_Problem requirements:_ All records are to be restated exactly, each line as it reads.
++++++++++++++++++++
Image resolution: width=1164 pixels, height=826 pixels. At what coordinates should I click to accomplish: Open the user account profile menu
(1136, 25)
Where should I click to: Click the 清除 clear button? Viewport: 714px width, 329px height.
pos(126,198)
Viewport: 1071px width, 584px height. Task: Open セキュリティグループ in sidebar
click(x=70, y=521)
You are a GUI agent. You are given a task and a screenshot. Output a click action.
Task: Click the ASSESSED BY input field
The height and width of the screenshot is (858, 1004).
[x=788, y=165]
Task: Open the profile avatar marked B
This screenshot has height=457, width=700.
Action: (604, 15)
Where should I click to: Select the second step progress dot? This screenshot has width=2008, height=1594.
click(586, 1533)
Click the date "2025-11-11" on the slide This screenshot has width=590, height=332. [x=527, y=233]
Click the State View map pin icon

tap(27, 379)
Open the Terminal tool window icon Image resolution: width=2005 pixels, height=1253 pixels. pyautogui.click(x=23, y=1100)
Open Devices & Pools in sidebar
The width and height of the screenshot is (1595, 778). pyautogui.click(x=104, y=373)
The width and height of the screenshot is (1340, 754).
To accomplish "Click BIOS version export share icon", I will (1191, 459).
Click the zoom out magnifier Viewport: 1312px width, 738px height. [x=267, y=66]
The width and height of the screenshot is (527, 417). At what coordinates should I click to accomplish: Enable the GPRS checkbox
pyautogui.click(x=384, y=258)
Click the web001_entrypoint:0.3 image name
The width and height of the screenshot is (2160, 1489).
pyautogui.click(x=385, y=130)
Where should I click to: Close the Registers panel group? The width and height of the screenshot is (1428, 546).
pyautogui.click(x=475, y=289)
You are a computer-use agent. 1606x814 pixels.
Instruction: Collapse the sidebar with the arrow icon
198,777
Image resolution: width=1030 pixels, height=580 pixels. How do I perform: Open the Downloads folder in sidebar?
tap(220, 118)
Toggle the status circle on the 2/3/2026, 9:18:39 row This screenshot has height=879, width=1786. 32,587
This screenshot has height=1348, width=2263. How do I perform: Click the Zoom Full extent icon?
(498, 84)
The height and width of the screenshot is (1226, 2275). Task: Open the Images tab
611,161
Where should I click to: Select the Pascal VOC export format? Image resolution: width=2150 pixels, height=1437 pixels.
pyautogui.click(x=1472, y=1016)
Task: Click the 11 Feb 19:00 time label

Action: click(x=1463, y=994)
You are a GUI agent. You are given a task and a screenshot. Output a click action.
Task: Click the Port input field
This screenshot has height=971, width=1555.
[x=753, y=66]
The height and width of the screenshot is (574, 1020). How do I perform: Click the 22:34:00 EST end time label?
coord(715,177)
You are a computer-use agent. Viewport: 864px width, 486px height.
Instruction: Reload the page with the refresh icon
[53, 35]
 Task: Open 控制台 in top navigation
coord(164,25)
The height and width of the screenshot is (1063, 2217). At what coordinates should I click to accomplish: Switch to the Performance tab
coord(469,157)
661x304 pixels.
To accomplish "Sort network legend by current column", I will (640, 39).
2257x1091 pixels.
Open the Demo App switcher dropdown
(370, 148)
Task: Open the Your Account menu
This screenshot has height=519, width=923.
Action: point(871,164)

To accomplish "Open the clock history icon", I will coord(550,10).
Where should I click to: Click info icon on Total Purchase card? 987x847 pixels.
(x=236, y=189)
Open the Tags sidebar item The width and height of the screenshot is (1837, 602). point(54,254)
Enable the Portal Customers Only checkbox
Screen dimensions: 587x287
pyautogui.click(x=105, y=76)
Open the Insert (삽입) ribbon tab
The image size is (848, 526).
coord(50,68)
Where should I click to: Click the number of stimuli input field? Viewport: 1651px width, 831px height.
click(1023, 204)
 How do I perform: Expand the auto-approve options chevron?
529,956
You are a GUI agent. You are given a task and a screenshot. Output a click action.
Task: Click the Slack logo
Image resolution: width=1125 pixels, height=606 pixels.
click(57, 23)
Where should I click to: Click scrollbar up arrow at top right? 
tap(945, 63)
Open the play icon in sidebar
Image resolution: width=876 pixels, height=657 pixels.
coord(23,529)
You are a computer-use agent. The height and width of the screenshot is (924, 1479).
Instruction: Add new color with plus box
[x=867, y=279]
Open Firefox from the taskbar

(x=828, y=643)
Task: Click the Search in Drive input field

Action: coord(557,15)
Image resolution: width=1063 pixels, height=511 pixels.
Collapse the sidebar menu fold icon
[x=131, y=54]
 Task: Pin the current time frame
++++++++++++++++++++
_Task solution:_
Image resolution: width=1164 pixels, height=826 pixels. At what coordinates should I click to accomplish: Open the user account profile menu
(1136, 25)
Where should I click to: Click the 清除 clear button? Viewport: 714px width, 329px height.
pos(126,198)
Viewport: 1071px width, 584px height. Task: Open セキュリティグループ in sidebar
click(x=70, y=521)
You are a GUI agent. You are given a task and a screenshot. Output a click action.
Task: Click the ASSESSED BY input field
The height and width of the screenshot is (858, 1004).
[x=788, y=165]
Task: Open the profile avatar marked B
This screenshot has height=457, width=700.
Action: (604, 15)
Where should I click to: Select the second step progress dot? This screenshot has width=2008, height=1594.
click(586, 1533)
Click the date "2025-11-11" on the slide This screenshot has width=590, height=332. [x=527, y=233]
Click the State View map pin icon

tap(27, 379)
Open the Terminal tool window icon Image resolution: width=2005 pixels, height=1253 pixels. pyautogui.click(x=23, y=1100)
Open Devices & Pools in sidebar
The width and height of the screenshot is (1595, 778). pyautogui.click(x=104, y=373)
The width and height of the screenshot is (1340, 754).
To accomplish "Click BIOS version export share icon", I will (1191, 459).
Click the zoom out magnifier Viewport: 1312px width, 738px height. [x=267, y=66]
The width and height of the screenshot is (527, 417). At what coordinates should I click to accomplish: Enable the GPRS checkbox
pyautogui.click(x=384, y=258)
Click the web001_entrypoint:0.3 image name
The width and height of the screenshot is (2160, 1489).
pyautogui.click(x=385, y=130)
Where should I click to: Close the Registers panel group? The width and height of the screenshot is (1428, 546).
pyautogui.click(x=475, y=289)
You are a computer-use agent. 1606x814 pixels.
Instruction: Collapse the sidebar with the arrow icon
198,777
Image resolution: width=1030 pixels, height=580 pixels. How do I perform: Open the Downloads folder in sidebar?
tap(220, 118)
Toggle the status circle on the 2/3/2026, 9:18:39 row This screenshot has height=879, width=1786. 32,587
This screenshot has height=1348, width=2263. How do I perform: Click the Zoom Full extent icon?
(498, 84)
The height and width of the screenshot is (1226, 2275). Task: Open the Images tab
611,161
Where should I click to: Select the Pascal VOC export format? Image resolution: width=2150 pixels, height=1437 pixels.
pyautogui.click(x=1472, y=1016)
Task: Click the 11 Feb 19:00 time label

Action: click(x=1463, y=994)
You are a GUI agent. You are given a task and a screenshot. Output a click action.
Task: Click the Port input field
This screenshot has height=971, width=1555.
[x=753, y=66]
The height and width of the screenshot is (574, 1020). How do I perform: Click the 22:34:00 EST end time label?
coord(715,177)
You are a computer-use agent. Viewport: 864px width, 486px height.
Instruction: Reload the page with the refresh icon
[53, 35]
 Task: Open 控制台 in top navigation
coord(164,25)
The height and width of the screenshot is (1063, 2217). At what coordinates should I click to accomplish: Switch to the Performance tab
coord(469,157)
661x304 pixels.
To accomplish "Sort network legend by current column", I will (640, 39).
2257x1091 pixels.
Open the Demo App switcher dropdown
(370, 148)
Task: Open the Your Account menu
This screenshot has height=519, width=923.
Action: point(871,164)

To accomplish "Open the clock history icon", I will coord(550,10).
Where should I click to: Click info icon on Total Purchase card? 987x847 pixels.
(x=236, y=189)
Open the Tags sidebar item The width and height of the screenshot is (1837, 602). point(54,254)
Enable the Portal Customers Only checkbox
Screen dimensions: 587x287
pyautogui.click(x=105, y=76)
Open the Insert (삽입) ribbon tab
The image size is (848, 526).
coord(50,68)
Where should I click to: Click the number of stimuli input field? Viewport: 1651px width, 831px height.
click(1023, 204)
 How do I perform: Expand the auto-approve options chevron?
529,956
You are a GUI agent. You are given a task and a screenshot. Output a click action.
Task: Click the Slack logo
Image resolution: width=1125 pixels, height=606 pixels.
click(57, 23)
Where should I click to: Click scrollbar up arrow at top right? 
tap(945, 63)
Open the play icon in sidebar
Image resolution: width=876 pixels, height=657 pixels.
coord(23,529)
You are a computer-use agent. The height and width of the screenshot is (924, 1479).
Instruction: Add new color with plus box
[x=867, y=279]
Open Firefox from the taskbar

(x=828, y=643)
Task: Click the Search in Drive input field

Action: coord(557,15)
Image resolution: width=1063 pixels, height=511 pixels.
Collapse the sidebar menu fold icon
[x=131, y=54]
 Task: Pin the current time frame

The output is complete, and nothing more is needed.